(Records from a dataset)

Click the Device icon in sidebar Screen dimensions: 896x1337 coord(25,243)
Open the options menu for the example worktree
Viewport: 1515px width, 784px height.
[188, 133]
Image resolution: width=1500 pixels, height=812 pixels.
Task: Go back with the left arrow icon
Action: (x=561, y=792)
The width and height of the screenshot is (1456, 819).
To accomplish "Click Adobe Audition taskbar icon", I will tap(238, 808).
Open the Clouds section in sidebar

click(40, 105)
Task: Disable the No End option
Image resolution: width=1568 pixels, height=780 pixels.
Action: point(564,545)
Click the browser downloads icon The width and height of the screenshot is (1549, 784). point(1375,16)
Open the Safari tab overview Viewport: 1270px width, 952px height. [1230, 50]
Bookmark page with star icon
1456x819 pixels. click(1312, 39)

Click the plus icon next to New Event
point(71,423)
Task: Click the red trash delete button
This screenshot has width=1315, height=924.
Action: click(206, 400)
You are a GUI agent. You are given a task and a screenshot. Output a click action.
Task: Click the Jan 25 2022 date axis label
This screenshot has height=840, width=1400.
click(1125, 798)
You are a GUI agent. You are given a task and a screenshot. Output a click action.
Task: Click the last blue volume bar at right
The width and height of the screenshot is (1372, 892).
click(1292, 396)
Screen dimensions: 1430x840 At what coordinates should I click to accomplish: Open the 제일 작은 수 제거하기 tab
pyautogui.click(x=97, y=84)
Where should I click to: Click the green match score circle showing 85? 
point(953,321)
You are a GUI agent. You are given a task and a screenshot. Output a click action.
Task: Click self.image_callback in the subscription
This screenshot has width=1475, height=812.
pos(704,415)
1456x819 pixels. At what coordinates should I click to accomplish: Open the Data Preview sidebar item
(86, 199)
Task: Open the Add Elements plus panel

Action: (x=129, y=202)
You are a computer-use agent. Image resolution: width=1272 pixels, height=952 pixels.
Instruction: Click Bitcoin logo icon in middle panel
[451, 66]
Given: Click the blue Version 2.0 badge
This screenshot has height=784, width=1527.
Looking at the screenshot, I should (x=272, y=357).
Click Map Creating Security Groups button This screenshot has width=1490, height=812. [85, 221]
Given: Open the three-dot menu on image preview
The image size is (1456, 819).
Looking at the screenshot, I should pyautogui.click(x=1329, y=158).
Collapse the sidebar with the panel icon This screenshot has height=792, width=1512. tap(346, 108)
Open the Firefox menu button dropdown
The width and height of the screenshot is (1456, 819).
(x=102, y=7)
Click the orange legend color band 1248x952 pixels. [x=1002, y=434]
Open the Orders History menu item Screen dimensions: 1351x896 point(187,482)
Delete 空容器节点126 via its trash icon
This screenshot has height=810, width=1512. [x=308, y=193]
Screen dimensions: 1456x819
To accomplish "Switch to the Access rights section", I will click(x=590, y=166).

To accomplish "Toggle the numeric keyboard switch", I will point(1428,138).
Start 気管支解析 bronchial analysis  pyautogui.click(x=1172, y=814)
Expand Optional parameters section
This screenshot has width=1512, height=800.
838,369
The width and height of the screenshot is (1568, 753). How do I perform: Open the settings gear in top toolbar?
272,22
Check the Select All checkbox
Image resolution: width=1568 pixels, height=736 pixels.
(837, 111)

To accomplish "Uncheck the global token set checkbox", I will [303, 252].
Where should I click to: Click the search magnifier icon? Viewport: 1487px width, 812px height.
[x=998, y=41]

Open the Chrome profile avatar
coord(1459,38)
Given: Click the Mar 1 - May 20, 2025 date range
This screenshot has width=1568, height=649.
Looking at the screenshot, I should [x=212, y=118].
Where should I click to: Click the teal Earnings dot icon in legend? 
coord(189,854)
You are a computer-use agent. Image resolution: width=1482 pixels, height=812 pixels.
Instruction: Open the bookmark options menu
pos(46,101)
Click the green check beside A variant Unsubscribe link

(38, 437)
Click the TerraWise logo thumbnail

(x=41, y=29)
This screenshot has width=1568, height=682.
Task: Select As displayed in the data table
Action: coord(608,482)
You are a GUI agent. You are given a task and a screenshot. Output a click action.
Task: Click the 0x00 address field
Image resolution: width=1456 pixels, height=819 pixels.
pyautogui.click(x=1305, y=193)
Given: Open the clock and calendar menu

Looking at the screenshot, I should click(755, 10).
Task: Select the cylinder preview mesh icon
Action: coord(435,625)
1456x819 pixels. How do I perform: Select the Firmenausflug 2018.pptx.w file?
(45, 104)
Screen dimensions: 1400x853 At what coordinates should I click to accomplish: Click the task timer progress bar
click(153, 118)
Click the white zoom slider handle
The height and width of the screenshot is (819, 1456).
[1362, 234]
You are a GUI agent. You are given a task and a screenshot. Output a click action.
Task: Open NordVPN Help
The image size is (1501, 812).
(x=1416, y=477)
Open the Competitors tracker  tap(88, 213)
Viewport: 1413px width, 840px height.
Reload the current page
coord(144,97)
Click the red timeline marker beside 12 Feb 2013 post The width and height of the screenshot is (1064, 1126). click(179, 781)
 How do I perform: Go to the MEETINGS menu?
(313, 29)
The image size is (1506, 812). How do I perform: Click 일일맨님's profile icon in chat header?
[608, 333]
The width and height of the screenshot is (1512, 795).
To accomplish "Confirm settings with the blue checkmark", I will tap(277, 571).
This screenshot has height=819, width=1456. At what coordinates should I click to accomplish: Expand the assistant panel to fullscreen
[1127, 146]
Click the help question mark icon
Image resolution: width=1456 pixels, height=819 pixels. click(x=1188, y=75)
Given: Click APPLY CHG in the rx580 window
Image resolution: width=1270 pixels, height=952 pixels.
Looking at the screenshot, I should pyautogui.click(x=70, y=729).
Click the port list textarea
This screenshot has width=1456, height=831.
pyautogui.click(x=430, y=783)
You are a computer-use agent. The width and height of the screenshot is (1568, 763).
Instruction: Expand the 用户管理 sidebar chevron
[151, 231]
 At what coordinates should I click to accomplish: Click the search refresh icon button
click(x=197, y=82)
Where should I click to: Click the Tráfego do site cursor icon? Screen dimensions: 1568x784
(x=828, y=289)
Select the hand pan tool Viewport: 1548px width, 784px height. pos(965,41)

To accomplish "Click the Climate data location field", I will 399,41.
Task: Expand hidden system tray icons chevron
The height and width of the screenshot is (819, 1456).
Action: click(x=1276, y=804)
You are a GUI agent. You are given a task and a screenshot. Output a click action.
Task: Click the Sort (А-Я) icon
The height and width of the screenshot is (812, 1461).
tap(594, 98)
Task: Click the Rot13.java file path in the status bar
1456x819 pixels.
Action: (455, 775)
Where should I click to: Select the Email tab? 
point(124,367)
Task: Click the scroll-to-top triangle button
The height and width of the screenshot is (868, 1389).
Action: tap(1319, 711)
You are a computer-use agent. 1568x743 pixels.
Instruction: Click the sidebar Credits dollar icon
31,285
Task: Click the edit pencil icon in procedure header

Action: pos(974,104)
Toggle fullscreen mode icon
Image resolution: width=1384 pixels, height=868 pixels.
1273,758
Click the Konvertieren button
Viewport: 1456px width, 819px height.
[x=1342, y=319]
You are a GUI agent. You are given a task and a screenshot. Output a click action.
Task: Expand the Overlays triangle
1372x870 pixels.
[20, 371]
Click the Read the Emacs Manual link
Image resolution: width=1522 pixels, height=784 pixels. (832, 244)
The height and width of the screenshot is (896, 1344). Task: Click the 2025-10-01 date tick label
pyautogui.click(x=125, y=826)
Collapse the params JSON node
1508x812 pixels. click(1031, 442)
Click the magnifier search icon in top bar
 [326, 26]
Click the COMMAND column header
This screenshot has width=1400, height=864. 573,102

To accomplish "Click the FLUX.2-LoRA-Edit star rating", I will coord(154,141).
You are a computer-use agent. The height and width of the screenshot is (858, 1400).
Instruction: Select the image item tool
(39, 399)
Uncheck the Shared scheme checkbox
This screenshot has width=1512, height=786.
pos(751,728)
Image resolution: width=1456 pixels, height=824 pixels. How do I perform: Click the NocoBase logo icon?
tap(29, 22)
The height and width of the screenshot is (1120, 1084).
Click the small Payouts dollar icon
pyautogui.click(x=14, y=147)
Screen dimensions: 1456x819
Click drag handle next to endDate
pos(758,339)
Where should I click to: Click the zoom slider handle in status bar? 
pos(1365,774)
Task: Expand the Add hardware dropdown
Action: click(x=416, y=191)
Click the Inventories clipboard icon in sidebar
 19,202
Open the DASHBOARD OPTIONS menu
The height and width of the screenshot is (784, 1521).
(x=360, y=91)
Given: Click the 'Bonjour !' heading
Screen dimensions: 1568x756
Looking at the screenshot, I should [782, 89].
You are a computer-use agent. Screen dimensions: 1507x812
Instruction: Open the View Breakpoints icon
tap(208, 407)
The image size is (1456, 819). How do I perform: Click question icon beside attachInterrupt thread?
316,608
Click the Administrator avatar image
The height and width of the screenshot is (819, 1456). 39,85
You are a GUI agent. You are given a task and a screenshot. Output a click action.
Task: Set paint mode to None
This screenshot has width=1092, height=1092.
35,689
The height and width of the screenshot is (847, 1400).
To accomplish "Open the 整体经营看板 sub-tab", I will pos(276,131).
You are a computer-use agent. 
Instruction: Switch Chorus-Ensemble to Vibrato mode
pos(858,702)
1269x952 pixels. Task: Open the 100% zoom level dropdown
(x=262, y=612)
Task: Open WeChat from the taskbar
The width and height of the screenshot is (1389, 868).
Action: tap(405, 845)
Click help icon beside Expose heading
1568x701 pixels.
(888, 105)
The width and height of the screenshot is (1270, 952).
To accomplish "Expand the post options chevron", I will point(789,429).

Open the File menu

What to do:
Identify the lines above that contain the word "triangle", then copy them.

Exercise result:
Task: Click the scroll-to-top triangle button
Task: Expand the Overlays triangle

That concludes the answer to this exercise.